**THE TASK:** Can you reproduce every one of the entries below word for word, line by line?

**DATA PROVIDED:**
····················

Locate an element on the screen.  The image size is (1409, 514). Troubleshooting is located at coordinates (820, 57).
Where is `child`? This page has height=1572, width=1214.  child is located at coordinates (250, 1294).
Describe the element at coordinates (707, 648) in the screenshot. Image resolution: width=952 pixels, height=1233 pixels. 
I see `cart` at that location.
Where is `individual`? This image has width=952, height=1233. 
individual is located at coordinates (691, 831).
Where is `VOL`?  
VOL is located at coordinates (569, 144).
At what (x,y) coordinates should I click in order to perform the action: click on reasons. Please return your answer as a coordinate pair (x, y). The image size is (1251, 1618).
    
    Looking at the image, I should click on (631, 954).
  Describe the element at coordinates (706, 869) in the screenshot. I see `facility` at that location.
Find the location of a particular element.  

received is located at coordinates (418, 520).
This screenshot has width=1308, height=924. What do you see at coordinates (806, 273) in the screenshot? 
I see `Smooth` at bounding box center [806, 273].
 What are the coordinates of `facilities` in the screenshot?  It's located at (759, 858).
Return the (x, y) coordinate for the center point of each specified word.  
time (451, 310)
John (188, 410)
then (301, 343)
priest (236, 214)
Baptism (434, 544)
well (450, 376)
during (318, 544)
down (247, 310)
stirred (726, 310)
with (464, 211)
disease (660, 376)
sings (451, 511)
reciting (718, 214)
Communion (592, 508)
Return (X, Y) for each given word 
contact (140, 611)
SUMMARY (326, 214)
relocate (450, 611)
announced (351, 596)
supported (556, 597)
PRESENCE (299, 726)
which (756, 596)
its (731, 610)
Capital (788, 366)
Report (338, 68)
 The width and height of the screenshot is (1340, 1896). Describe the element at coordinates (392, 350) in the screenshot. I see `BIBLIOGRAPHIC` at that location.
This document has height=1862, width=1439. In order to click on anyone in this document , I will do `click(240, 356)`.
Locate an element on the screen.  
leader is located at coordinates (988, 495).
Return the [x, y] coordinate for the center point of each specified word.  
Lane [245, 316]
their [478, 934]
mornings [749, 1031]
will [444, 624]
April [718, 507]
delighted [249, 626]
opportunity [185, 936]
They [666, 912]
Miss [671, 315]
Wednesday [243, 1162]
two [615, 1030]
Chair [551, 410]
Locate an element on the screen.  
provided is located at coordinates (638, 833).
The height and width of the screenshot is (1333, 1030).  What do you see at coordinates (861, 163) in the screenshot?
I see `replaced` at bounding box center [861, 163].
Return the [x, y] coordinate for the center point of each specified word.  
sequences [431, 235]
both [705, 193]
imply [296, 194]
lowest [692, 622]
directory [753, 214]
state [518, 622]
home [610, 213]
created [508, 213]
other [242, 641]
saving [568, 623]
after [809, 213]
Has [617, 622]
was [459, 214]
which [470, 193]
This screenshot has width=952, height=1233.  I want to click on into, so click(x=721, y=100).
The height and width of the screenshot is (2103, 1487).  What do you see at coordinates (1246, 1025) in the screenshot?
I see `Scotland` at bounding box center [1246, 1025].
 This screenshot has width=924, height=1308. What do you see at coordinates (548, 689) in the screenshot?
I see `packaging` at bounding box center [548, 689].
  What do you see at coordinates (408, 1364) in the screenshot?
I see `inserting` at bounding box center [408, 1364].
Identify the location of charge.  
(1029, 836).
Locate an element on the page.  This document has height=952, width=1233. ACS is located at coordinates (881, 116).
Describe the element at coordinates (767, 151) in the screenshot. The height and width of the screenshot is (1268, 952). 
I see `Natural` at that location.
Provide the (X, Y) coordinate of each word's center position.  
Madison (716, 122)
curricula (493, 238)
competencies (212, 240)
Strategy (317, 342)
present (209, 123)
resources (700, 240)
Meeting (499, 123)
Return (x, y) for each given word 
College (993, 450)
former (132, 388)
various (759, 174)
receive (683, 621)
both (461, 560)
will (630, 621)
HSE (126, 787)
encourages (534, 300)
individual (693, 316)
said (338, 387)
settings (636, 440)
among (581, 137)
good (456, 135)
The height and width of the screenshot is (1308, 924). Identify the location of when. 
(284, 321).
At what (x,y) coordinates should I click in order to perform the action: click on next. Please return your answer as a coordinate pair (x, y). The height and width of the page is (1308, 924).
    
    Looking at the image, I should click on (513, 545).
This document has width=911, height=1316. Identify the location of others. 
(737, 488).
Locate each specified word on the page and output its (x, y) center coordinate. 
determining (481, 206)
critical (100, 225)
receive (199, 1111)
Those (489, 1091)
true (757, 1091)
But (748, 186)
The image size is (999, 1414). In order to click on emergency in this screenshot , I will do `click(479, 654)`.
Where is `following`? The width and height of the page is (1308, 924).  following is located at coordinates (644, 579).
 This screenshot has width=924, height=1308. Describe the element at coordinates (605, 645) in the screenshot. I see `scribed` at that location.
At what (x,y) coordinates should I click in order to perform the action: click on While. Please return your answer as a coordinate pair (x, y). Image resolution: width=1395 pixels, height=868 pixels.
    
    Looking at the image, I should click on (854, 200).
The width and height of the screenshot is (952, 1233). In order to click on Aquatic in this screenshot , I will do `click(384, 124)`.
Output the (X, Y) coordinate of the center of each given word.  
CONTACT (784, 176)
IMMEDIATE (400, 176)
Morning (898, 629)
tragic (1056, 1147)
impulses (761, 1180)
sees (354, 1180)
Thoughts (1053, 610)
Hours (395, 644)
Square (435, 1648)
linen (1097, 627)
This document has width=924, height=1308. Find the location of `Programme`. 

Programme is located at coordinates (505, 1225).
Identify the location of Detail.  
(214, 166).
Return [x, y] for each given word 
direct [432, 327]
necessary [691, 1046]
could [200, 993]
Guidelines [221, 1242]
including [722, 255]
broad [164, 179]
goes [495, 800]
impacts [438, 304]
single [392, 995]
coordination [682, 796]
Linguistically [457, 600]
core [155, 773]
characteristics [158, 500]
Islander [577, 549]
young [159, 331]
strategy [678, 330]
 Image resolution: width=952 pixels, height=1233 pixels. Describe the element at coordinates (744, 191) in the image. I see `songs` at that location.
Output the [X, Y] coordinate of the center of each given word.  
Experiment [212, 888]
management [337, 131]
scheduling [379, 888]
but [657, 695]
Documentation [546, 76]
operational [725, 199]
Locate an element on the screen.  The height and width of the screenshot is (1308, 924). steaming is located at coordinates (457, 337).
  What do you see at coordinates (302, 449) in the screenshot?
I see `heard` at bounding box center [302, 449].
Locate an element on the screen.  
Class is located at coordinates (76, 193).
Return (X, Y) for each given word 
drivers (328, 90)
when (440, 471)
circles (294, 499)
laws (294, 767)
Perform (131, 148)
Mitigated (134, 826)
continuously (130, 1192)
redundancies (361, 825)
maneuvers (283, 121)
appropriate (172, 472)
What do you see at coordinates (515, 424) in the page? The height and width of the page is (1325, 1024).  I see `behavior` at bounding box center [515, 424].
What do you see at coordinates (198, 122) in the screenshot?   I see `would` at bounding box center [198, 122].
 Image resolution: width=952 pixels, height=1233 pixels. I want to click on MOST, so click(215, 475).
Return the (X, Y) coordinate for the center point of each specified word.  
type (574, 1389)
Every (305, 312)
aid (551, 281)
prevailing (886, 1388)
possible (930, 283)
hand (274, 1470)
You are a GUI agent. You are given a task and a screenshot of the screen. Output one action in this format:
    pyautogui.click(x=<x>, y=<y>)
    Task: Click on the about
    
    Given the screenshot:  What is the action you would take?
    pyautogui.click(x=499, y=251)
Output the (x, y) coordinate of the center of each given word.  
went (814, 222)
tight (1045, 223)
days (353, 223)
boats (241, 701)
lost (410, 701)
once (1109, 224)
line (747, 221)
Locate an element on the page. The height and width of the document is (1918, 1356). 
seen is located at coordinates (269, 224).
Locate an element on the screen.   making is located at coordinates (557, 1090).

····················

**WORKED ANSWER:**
Locate an element on the screen.  The image size is (1409, 514). Troubleshooting is located at coordinates (820, 57).
Where is `child`? This page has height=1572, width=1214.  child is located at coordinates (250, 1294).
Describe the element at coordinates (707, 648) in the screenshot. Image resolution: width=952 pixels, height=1233 pixels. 
I see `cart` at that location.
Where is `individual`? This image has width=952, height=1233. 
individual is located at coordinates (691, 831).
Where is `VOL`?  
VOL is located at coordinates (569, 144).
At what (x,y) coordinates should I click in order to perform the action: click on reasons. Please return your answer as a coordinate pair (x, y). The image size is (1251, 1618).
    
    Looking at the image, I should click on (631, 954).
  Describe the element at coordinates (706, 869) in the screenshot. I see `facility` at that location.
Find the location of a particular element.  

received is located at coordinates (418, 520).
This screenshot has width=1308, height=924. What do you see at coordinates (806, 273) in the screenshot? 
I see `Smooth` at bounding box center [806, 273].
 What are the coordinates of `facilities` in the screenshot?  It's located at (759, 858).
Return the (x, y) coordinate for the center point of each specified word.  
time (451, 310)
John (188, 410)
then (301, 343)
priest (236, 214)
Baptism (434, 544)
well (450, 376)
during (318, 544)
down (247, 310)
stirred (726, 310)
with (464, 211)
disease (660, 376)
sings (451, 511)
reciting (718, 214)
Communion (592, 508)
Return (X, Y) for each given word 
contact (140, 611)
SUMMARY (326, 214)
relocate (450, 611)
announced (351, 596)
supported (556, 597)
PRESENCE (299, 726)
which (756, 596)
its (731, 610)
Capital (788, 366)
Report (338, 68)
 The width and height of the screenshot is (1340, 1896). Describe the element at coordinates (392, 350) in the screenshot. I see `BIBLIOGRAPHIC` at that location.
This document has height=1862, width=1439. In order to click on anyone in this document , I will do `click(240, 356)`.
Locate an element on the screen.  
leader is located at coordinates (988, 495).
Return the [x, y] coordinate for the center point of each specified word.  
Lane [245, 316]
their [478, 934]
mornings [749, 1031]
will [444, 624]
April [718, 507]
delighted [249, 626]
opportunity [185, 936]
They [666, 912]
Miss [671, 315]
Wednesday [243, 1162]
two [615, 1030]
Chair [551, 410]
Locate an element on the screen.  
provided is located at coordinates (638, 833).
The height and width of the screenshot is (1333, 1030).  What do you see at coordinates (861, 163) in the screenshot?
I see `replaced` at bounding box center [861, 163].
Return the [x, y] coordinate for the center point of each specified word.  
sequences [431, 235]
both [705, 193]
imply [296, 194]
lowest [692, 622]
directory [753, 214]
state [518, 622]
home [610, 213]
created [508, 213]
other [242, 641]
saving [568, 623]
after [809, 213]
Has [617, 622]
was [459, 214]
which [470, 193]
This screenshot has width=952, height=1233.  I want to click on into, so click(x=721, y=100).
The height and width of the screenshot is (2103, 1487).  What do you see at coordinates (1246, 1025) in the screenshot?
I see `Scotland` at bounding box center [1246, 1025].
 This screenshot has width=924, height=1308. What do you see at coordinates (548, 689) in the screenshot?
I see `packaging` at bounding box center [548, 689].
  What do you see at coordinates (408, 1364) in the screenshot?
I see `inserting` at bounding box center [408, 1364].
Identify the location of charge.  
(1029, 836).
Locate an element on the page.  This document has height=952, width=1233. ACS is located at coordinates (881, 116).
Describe the element at coordinates (767, 151) in the screenshot. The height and width of the screenshot is (1268, 952). 
I see `Natural` at that location.
Provide the (X, Y) coordinate of each word's center position.  
Madison (716, 122)
curricula (493, 238)
competencies (212, 240)
Strategy (317, 342)
present (209, 123)
resources (700, 240)
Meeting (499, 123)
Return (x, y) for each given word 
College (993, 450)
former (132, 388)
various (759, 174)
receive (683, 621)
both (461, 560)
will (630, 621)
HSE (126, 787)
encourages (534, 300)
individual (693, 316)
said (338, 387)
settings (636, 440)
among (581, 137)
good (456, 135)
The height and width of the screenshot is (1308, 924). Identify the location of when. 
(284, 321).
At what (x,y) coordinates should I click in order to perform the action: click on next. Please return your answer as a coordinate pair (x, y). The height and width of the page is (1308, 924).
    
    Looking at the image, I should click on (513, 545).
This document has width=911, height=1316. Identify the location of others. 
(737, 488).
Locate each specified word on the page and output its (x, y) center coordinate. 
determining (481, 206)
critical (100, 225)
receive (199, 1111)
Those (489, 1091)
true (757, 1091)
But (748, 186)
The image size is (999, 1414). In order to click on emergency in this screenshot , I will do `click(479, 654)`.
Where is `following`? The width and height of the page is (1308, 924).  following is located at coordinates (644, 579).
 This screenshot has width=924, height=1308. Describe the element at coordinates (605, 645) in the screenshot. I see `scribed` at that location.
At what (x,y) coordinates should I click in order to perform the action: click on While. Please return your answer as a coordinate pair (x, y). Image resolution: width=1395 pixels, height=868 pixels.
    
    Looking at the image, I should click on (854, 200).
The width and height of the screenshot is (952, 1233). In order to click on Aquatic in this screenshot , I will do `click(384, 124)`.
Output the (X, Y) coordinate of the center of each given word.  
CONTACT (784, 176)
IMMEDIATE (400, 176)
Morning (898, 629)
tragic (1056, 1147)
impulses (761, 1180)
sees (354, 1180)
Thoughts (1053, 610)
Hours (395, 644)
Square (435, 1648)
linen (1097, 627)
This document has width=924, height=1308. Find the location of `Programme`. 

Programme is located at coordinates (505, 1225).
Identify the location of Detail.  
(214, 166).
Return [x, y] for each given word 
direct [432, 327]
necessary [691, 1046]
could [200, 993]
Guidelines [221, 1242]
including [722, 255]
broad [164, 179]
goes [495, 800]
impacts [438, 304]
single [392, 995]
coordination [682, 796]
Linguistically [457, 600]
core [155, 773]
characteristics [158, 500]
Islander [577, 549]
young [159, 331]
strategy [678, 330]
 Image resolution: width=952 pixels, height=1233 pixels. Describe the element at coordinates (744, 191) in the image. I see `songs` at that location.
Output the [X, Y] coordinate of the center of each given word.  
Experiment [212, 888]
management [337, 131]
scheduling [379, 888]
but [657, 695]
Documentation [546, 76]
operational [725, 199]
Locate an element on the screen.  The height and width of the screenshot is (1308, 924). steaming is located at coordinates (457, 337).
  What do you see at coordinates (302, 449) in the screenshot?
I see `heard` at bounding box center [302, 449].
Locate an element on the screen.  
Class is located at coordinates (76, 193).
Return (X, Y) for each given word 
drivers (328, 90)
when (440, 471)
circles (294, 499)
laws (294, 767)
Perform (131, 148)
Mitigated (134, 826)
continuously (130, 1192)
redundancies (361, 825)
maneuvers (283, 121)
appropriate (172, 472)
What do you see at coordinates (515, 424) in the page? The height and width of the page is (1325, 1024).  I see `behavior` at bounding box center [515, 424].
What do you see at coordinates (198, 122) in the screenshot?   I see `would` at bounding box center [198, 122].
 Image resolution: width=952 pixels, height=1233 pixels. I want to click on MOST, so click(215, 475).
Return the (X, Y) coordinate for the center point of each specified word.  
type (574, 1389)
Every (305, 312)
aid (551, 281)
prevailing (886, 1388)
possible (930, 283)
hand (274, 1470)
You are a GUI agent. You are given a task and a screenshot of the screen. Output one action in this format:
    pyautogui.click(x=<x>, y=<y>)
    Task: Click on the about
    
    Given the screenshot:  What is the action you would take?
    pyautogui.click(x=499, y=251)
Output the (x, y) coordinate of the center of each given word.  
went (814, 222)
tight (1045, 223)
days (353, 223)
boats (241, 701)
lost (410, 701)
once (1109, 224)
line (747, 221)
Locate an element on the page. The height and width of the document is (1918, 1356). 
seen is located at coordinates (269, 224).
Locate an element on the screen.   making is located at coordinates (557, 1090).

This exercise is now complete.